- Incumbent Dennis Levinson since January 2000
- Term length: Four years; renewable;
- Inaugural holder: Charles D. Worthington
- Formation: 1974
- Salary: $141,930 (2017)
- Website: www.atlantic-county.org/county-executive/

= Atlantic County Executive =

Head of Atlantic County, New Jersey's executive branch

The County Executive of Atlantic County, New Jersey, United States, is the chief officer of the county's executive branch and manages the county business, including implementing policy, administering county services, and directing the executive staff. Executives have overseen the administration of county government since the county adopted the form in 1974. The executive offices are located in Atlantic City.

The executive is elected to a four-year term. Since its first county executive took office in 1975, three individuals have served as the county executive, two of whom have been elected to five or more consecutive terms of office.

As of 2026, Atlantic County's executive is Republican Dennis Levinson, who was sworn into office for his seventh term in January 2024.

==History==
Starting in 1967, the county had been governed by a seven-member Board of Chosen Freeholders, all elected at large, having been reduced from a maximum of 35 members reached in 1966 under a form in which a freeholder represented each municipality. Under the pre-1967 system, each municipality had freeholders, but in a manner that gave disproportionate representation to smaller municipalities. Corbin City's 238 residents had two representatives, while Atlantic City, with over 60,000 residents, had four freeholders.

In 1972, the state passed the Optional County Charter Law, which provided for four different manners in which a county could be governed, including by an executive, an administrator, a board president or a county supervisor.

The county established a Charter Study Commission in 1973, recommending the ultimately accepted changes. In November 1974, Atlantic County voters changed the county governmental form under the Optional County Charter Law to the county executive form. The charter provided for an executive directly by the voters and a nine-member Board of County Commissioners, responsible for legislation. The executive is elected to a four-year term, and the commissioners are elected to staggered three-year terms, of which four are elected from the county on an at-large basis, and five commissioners represent equally populated districts.

━━━━━━━━━━━━━━━━

What to work on:
- a) Under the pre-1967 system described in the Atlantic County Executive text, how many freeholders did Atlantic City have?
- b) Extend the Atlantic County Executive text above, picking up right after its final sentence.

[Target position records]
━━━━━━━━━━━━━━━━

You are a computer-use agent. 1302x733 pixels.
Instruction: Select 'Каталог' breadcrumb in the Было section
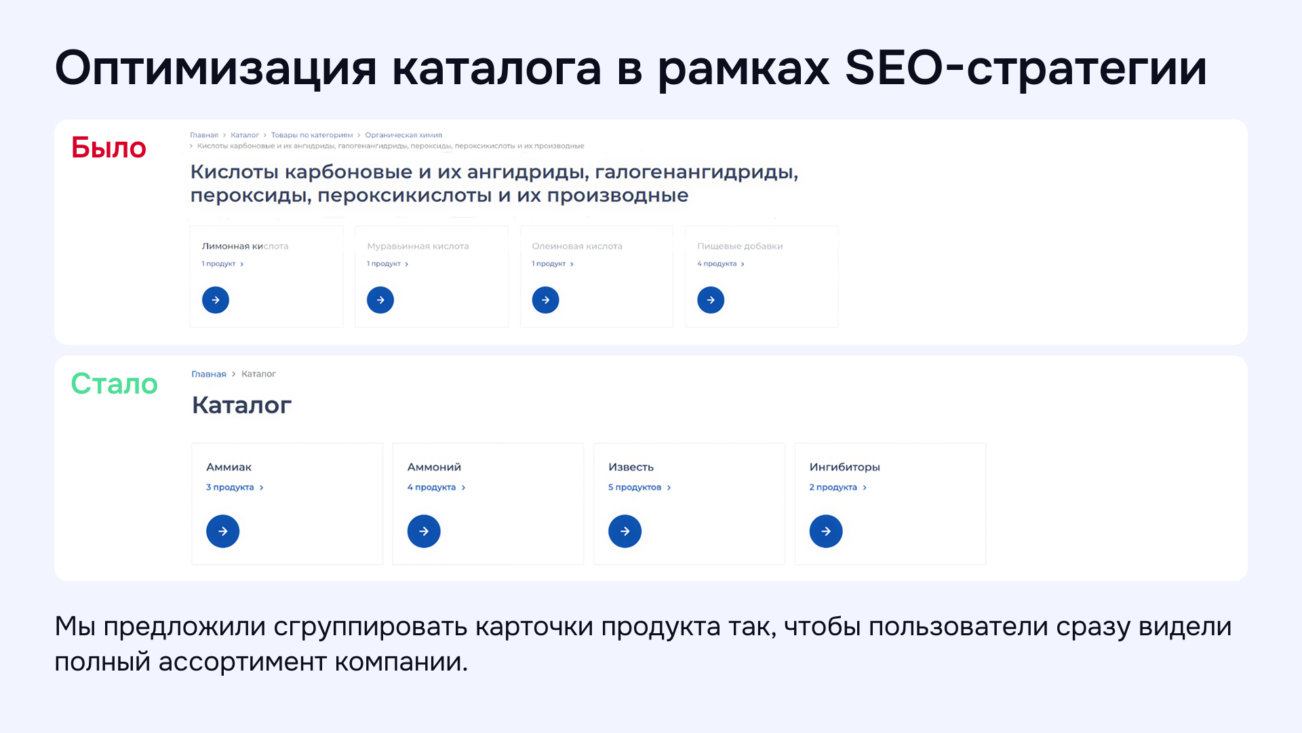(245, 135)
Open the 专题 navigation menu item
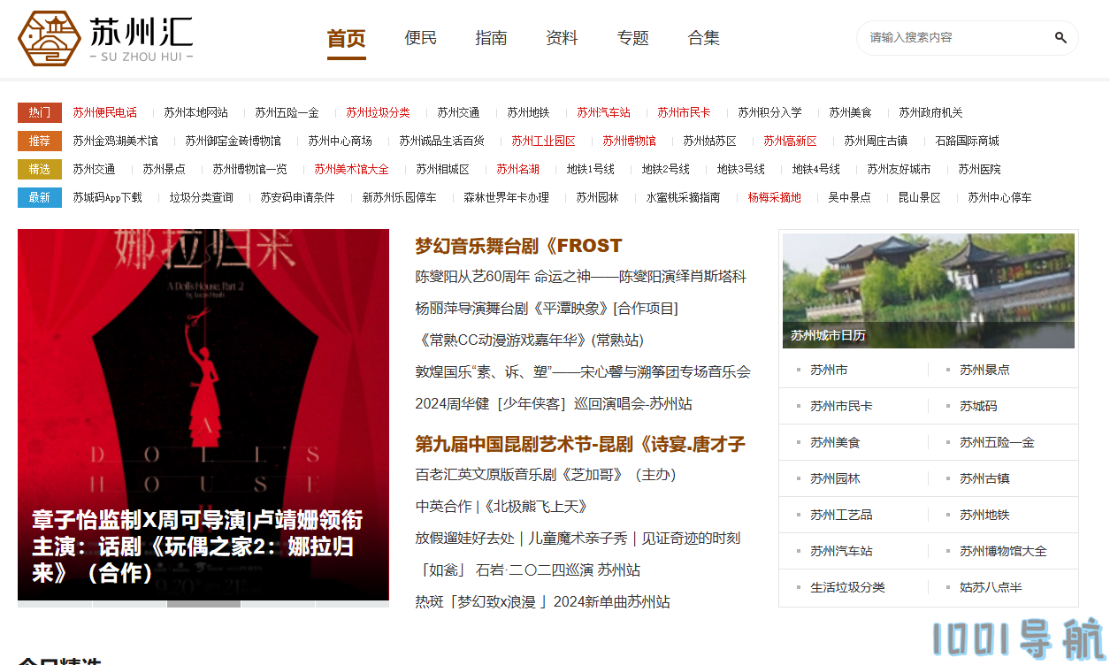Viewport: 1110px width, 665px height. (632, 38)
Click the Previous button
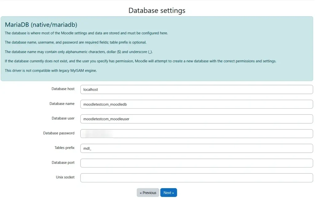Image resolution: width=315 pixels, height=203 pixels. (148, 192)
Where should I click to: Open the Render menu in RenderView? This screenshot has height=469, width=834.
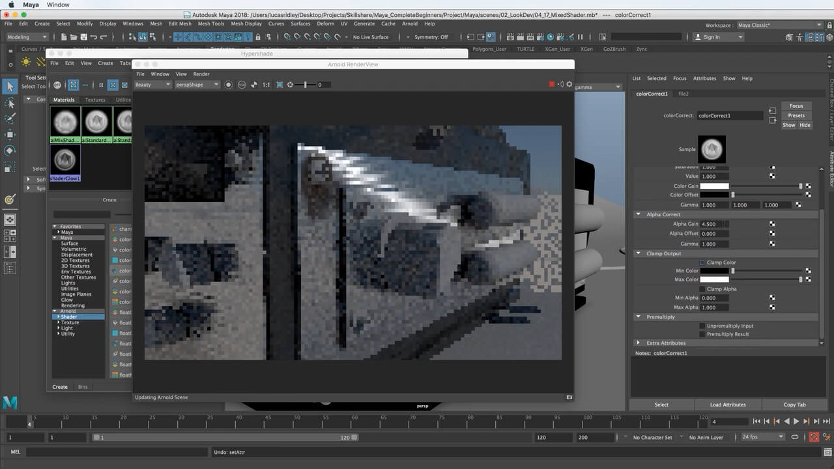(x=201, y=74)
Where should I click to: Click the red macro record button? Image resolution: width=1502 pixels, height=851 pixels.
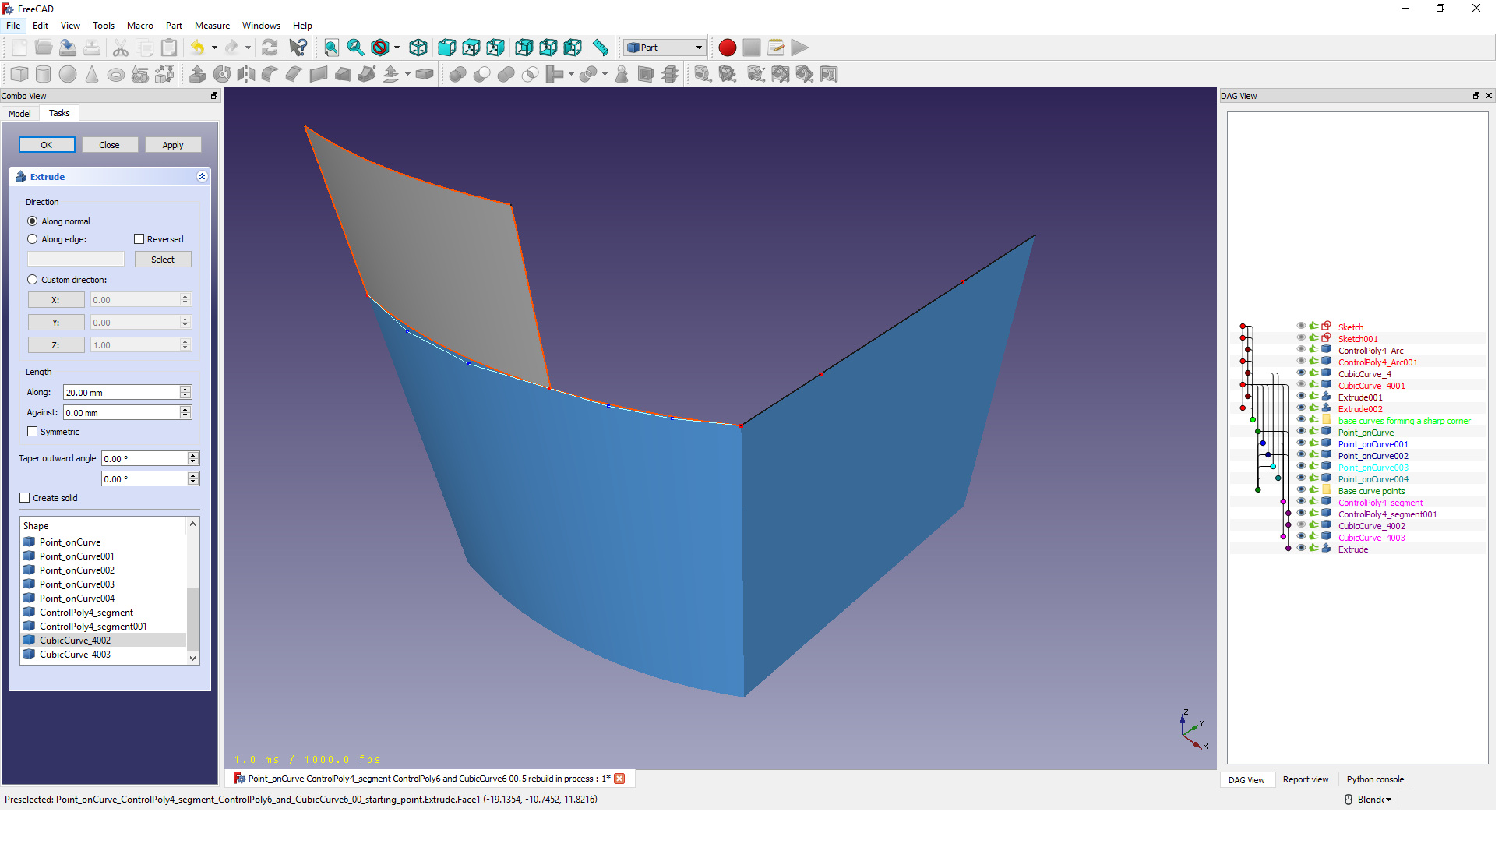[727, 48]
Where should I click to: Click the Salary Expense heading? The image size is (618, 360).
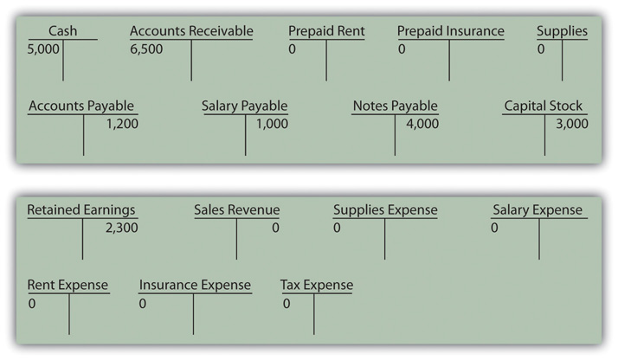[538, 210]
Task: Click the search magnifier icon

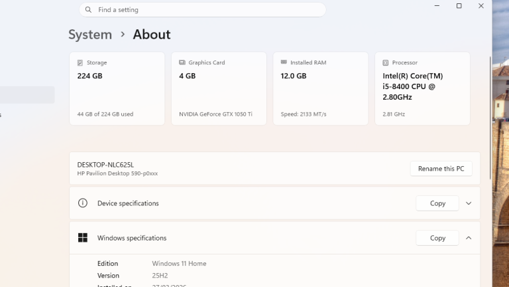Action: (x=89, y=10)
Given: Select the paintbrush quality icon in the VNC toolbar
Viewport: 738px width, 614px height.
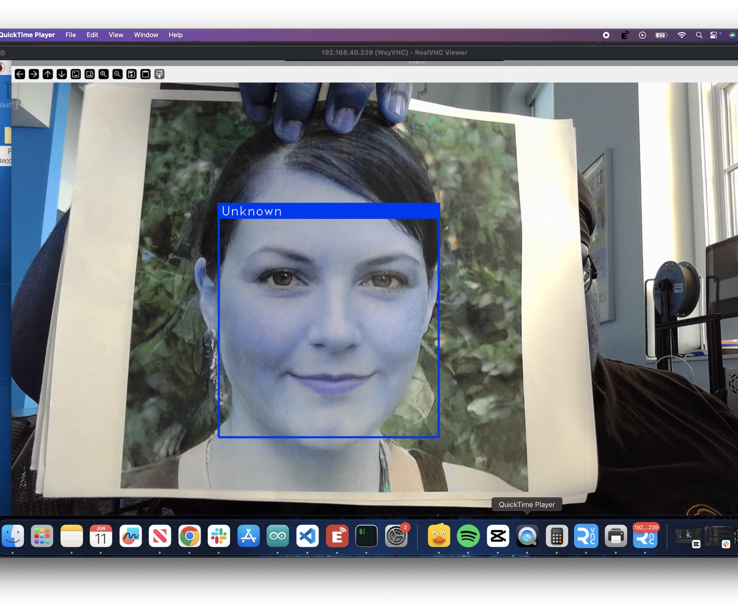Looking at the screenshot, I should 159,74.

━━━━━━━━━━━━━━━━

Results for each task:
- a) Four.

- b)
Atlantic County joins Bergen, Essex, Hudson, and Mercer counties as one of the five of 21 New Jersey counties with an elected executive.

==County executives==
===Charles D. Worthington: 1975–1979===
Democrat Charles D. Worthington, the first county executive, took office in 1975 while serving his only term in the New Jersey General Assembly. The incoming freeholder board was dominated by Republicans, who held a 7-2 majority, flipping the 5-2 majority that Democrats had held on the freeholder board in place under the previous form of government.

===Dick Squires: 1980–1999===
Richard "Dick" Squires was born in 1932 in Atlantic City and was raised in Egg Harbor Township.

A former Freeholder, Republican Squires defeated Worthington in the 1979 general election. Squires served in office as county executive for 20 years until deciding in 1999 that he would not run for re-election. Squires won re-election in 1987, defeating Democrat Mary Haynie in an election focused on plans for the expansion of Atlantic City International Airport.

===Dennis Levinson: 2000–present===
Republican Dennis Levinson was raised in Ventnor City and graduated from Atlantic City High School before earning a bachelor's degree at Glassboro State College (now Rowan University). He taught history for three decades at the Northfield Community Schools.

Before his election to the Board of Freeholders, he served as a Councilmember in Northfield from 1982 to 1986. First elected as a freeholder in an upset over Joe Messick, Levinson was chosen by his peers as Freeholder Chairman six times.

Levinson was first elected Atlantic County Executive in 1999, winning 53% of the vote and spending $111,000 to defeat Democrat Tom Foley. He was re-elected in 2003 with 83% of the vote and no Republican opposition. In 2007, Levinson won with 65% of the vote, defeating Sheriff Jim McGeittigan, a Republican who changed parties to run for election. In 2011, Levinson again won reelection with two-thirds of the vote, defeating Democrat Clifton Sudler, who had never previously run for elective office. In 2015, Democratic challenger Jim Schroeder dropped out of the race in September, weeks before the election, citing health concerns. Schroeder's name stayed on the ballot, and Levinson won with 63% of the vote, from 28,431 to 16,542.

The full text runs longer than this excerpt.